§ **OBJECTIVE**
Reproduce word for word the entries starting with the line that contains "Image resolution: width=1307" and running through the last line of the entries, with both ends included. Leave the pictures out of your output.

§ **Entries for locating words and elements**
▶

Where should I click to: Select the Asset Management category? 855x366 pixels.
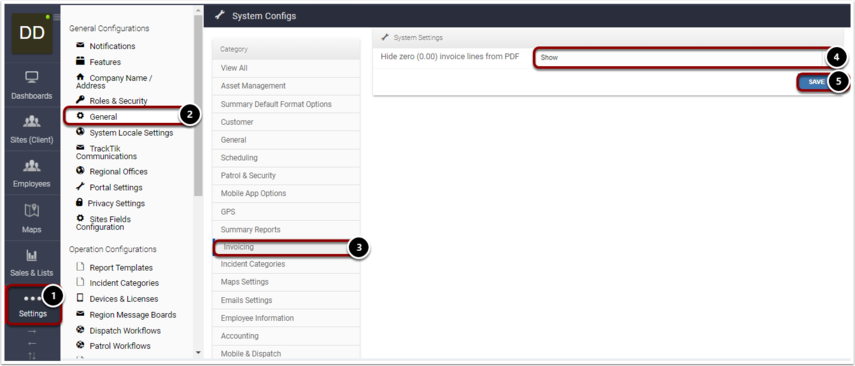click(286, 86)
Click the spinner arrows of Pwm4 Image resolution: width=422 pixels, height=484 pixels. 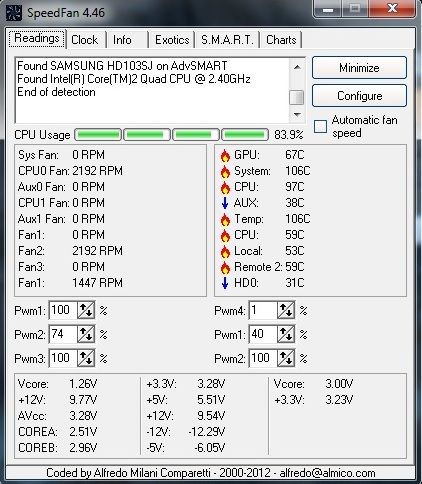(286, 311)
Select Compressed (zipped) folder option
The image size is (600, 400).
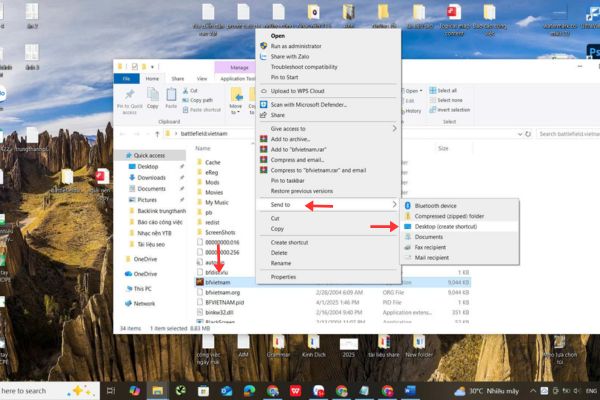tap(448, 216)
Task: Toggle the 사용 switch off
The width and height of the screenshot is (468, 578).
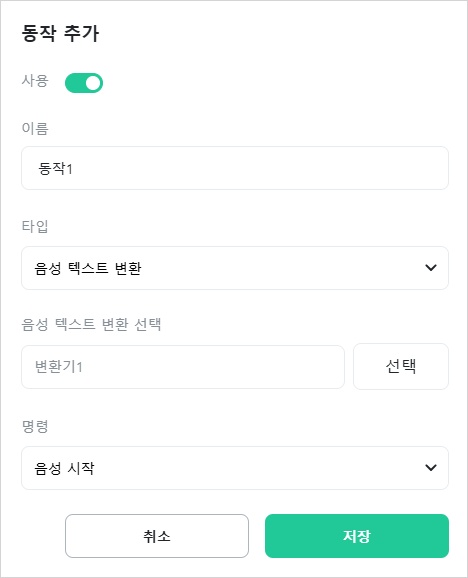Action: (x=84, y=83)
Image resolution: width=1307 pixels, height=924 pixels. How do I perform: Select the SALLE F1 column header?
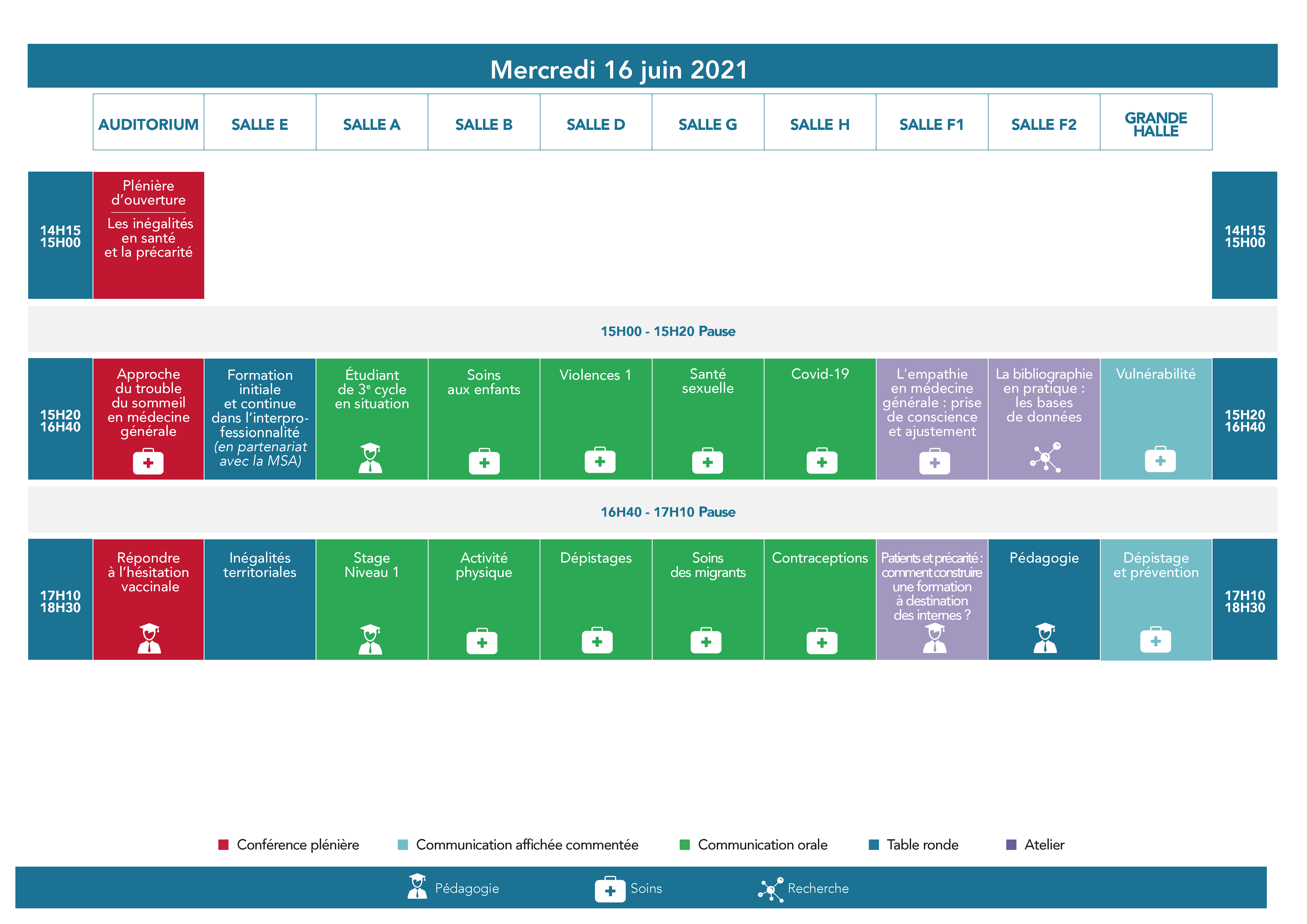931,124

◀

§ **SOLUTION**
Image resolution: width=1307 pixels, height=924 pixels. How do I perform: Select the SALLE F1 column header?
931,124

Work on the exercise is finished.